MEMS (micro-electrical mechanical systems) gyroscopes, robotics, and related algorithms bring back fond memories of my technical work in the R&D realm. These devices are truly amazing and are still at the forefront of advanced technology. A recent application by the University of Michigan, with funding from DARPA (Defense Advanced Research Projects Agency) relates to robotic applications of MEMS sensors, particularly for dead-reckoning, using an advanced machine learning approach to improve the quality of low cost MEMS sensors. Claim 1 is reproduced below:
1. A method for determining rotational rate of a movable member using an array of inertial sensors, the method comprising:
defining a hidden Markov model (“HMM”), wherein hidden states of the HMM represent a discrete value measurement of the rotational rate of the movable member, and transition probability of the HHM accounts for a motion model of the movable member, and observation probability accounts for noise and bias of at least one of the inertial sensors in the array of inertial sensors;
receiving, by a processor, input from the array of inertial sensors;
determining, by the processor, the rotational rate of the movable member by solving for an output of the HMM using the input received from the array of inertial sensors; and
controlling, by the processor, motion of the movable member using the rotational rate of the movable member.
During prosecution, the examiner withdrew prior art rejections, but maintained Section 101 rejections of all the claims, forcing the University to appeal.

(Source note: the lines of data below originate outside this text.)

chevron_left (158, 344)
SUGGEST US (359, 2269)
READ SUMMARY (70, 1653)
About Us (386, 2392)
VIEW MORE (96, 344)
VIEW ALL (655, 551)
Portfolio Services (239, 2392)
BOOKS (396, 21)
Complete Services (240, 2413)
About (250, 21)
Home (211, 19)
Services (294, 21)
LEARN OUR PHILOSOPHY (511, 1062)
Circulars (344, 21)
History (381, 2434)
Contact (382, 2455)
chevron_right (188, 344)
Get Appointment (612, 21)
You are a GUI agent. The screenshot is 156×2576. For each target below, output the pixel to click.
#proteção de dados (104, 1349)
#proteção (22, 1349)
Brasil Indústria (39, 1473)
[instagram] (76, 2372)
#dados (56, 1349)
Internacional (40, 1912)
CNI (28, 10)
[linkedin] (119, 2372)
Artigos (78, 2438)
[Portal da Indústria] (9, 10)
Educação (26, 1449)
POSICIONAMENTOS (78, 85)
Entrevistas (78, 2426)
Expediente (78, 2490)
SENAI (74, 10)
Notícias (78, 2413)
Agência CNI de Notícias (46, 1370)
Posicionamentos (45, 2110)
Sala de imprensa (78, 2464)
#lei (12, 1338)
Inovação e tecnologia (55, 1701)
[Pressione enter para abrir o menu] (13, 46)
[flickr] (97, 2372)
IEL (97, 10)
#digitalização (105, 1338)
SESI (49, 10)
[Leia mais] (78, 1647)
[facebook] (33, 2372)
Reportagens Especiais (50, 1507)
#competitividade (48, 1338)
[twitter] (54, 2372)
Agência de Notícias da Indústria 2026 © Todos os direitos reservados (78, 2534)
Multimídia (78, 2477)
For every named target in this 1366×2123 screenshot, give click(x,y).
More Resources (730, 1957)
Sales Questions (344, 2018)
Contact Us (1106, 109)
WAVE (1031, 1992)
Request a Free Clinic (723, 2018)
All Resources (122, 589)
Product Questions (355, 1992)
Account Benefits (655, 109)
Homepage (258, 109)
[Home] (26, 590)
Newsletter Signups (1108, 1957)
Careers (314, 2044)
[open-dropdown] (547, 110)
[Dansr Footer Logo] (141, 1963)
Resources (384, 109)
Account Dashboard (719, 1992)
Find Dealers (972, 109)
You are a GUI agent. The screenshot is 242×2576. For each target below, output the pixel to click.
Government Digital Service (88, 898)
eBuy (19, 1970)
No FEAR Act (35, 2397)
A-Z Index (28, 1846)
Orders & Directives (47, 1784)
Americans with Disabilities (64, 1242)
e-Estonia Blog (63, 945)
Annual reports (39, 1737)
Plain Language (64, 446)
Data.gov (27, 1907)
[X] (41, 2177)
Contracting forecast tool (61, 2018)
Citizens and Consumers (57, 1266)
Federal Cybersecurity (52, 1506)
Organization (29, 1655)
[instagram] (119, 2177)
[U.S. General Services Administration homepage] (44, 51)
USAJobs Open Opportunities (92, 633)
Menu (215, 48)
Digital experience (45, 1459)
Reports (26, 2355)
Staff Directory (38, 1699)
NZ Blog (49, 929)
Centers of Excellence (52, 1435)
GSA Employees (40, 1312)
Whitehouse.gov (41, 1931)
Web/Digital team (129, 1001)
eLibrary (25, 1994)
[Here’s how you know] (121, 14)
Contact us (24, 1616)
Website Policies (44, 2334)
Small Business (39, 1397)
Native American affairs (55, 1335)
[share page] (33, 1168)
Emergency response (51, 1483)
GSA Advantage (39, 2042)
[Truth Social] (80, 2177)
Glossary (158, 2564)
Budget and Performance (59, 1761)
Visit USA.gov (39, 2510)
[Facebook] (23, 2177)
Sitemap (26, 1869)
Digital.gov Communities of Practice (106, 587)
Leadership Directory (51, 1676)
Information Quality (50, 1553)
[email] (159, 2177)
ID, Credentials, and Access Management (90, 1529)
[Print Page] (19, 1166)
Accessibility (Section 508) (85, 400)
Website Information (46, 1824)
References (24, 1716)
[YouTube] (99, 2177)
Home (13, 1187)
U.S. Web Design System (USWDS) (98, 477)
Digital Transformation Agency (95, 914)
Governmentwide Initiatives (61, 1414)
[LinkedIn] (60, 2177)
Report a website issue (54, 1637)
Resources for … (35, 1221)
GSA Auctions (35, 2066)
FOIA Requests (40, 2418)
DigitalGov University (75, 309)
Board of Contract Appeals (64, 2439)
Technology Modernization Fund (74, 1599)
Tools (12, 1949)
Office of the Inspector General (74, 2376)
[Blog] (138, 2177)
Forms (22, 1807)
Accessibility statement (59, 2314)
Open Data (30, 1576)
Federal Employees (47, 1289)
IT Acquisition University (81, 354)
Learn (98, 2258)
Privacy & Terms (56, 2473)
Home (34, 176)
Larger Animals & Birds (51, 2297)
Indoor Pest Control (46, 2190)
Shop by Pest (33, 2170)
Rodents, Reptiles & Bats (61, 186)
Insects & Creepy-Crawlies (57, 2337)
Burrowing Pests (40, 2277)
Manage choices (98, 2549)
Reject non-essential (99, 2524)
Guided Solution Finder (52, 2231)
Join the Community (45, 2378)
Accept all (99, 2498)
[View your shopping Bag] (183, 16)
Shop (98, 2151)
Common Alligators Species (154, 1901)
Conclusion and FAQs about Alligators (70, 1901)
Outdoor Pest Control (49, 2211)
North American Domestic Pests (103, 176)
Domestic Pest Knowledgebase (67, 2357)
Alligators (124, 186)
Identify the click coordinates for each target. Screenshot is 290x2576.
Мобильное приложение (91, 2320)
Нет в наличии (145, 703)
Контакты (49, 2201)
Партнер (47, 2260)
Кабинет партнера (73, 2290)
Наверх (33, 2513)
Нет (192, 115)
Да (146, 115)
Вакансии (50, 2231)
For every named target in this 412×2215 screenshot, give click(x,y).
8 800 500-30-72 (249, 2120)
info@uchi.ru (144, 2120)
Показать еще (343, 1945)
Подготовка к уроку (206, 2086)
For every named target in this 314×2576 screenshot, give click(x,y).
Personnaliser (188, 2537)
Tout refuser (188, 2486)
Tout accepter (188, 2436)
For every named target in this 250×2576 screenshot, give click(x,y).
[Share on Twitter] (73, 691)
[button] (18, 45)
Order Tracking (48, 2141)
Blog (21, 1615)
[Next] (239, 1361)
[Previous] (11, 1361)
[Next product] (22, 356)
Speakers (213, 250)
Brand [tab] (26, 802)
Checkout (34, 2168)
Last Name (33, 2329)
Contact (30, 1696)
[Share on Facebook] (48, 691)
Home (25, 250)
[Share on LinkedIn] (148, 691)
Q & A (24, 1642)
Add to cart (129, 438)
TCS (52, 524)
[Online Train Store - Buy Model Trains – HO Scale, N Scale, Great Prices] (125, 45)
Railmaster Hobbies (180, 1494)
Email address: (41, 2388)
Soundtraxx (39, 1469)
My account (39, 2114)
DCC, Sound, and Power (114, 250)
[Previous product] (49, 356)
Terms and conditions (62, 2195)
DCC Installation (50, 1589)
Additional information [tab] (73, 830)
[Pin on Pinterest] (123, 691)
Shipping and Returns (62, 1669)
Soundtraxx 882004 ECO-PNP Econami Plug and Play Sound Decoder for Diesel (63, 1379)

According to the examiner, the first three of the four limitations recite an abstract idea of a mathematical concept. And as to integration of the abstract idea, the examiner alleged that the recitations of a “moveable member” and “[an] array of inertial sensors,” and “processor,” along with the step of controlling the moveable member are additional limitations that do not integrate the recited mathematical concepts into a practical application because they amount only to data gathering and insignificant extra-solution activity. Specifically, the examiner stated that the claims fail to supply an inventive concept because the additional limitations are “generically recited” and are well understood, routine, and conventional as evidenced by the prior
art of record.
However, looking back to claim 1, the PTAB zeroed in on the final “controlling” limitation.
We agree with Appellant that the “controlling” step is sufficient under Step 2A, prong 2. Specifically, we agree with Appellant that by controlling the motion of the moveable member, the claim is “effecting a transformation or reduction of a particular article to a different state or thing.” MPEP 2106.05(c). Further, we observe that the recited judicial exception here, the use of a hidden Markov model, is not monopolized in any meaningful way. That is, a myriad of other uses for hidden Markov models remain unaffected by this claim, and the claim merely precludes the use of such models for controlling a movable member based on calculated rotational rates in physical devices. As such, we view claim 1 as a case of “[a]pplying or using the judicial exception in some other meaningful way beyond generally linking the use of the judicial exception to a particular technological environment, such that the claim as a whole is more than a drafting effort designed to monopolize the exception.” MPEP § 2106.05(e). We, therefore, agree with Appellant that claim 1 integrates the recited abstract idea into a practical application, and we do not sustain its rejection.
Often in the control systems arts (such as robotics here), the addition of a controlling or action step can play a substantial role in the patent eligibility fight. Even though it may be true that the novelty and inventiveness is really in how an improve sensor estimate or other estimate is generated, and even though there may be nothing truly novel in how that data is used, it can nevertheless be important to actually describe the control action in the application when drafting. Sometimes inventors (especially university professors) might push back against such an addition, but this case illustrates exactly how such additions during drafting can save the day. Further, in some cases, there may also be downstream effects from the improved estimate that may enable simpler control system actions and so a prudent drafter will push the inventors to think outside the original box they may be placing around the invention.
So, when drafting applications where there is a risk of Section 101 rejections as to detailed signal processing or estimation algorithms, make sure to include description and examples of how the information is used in the control system to impact the real world operation.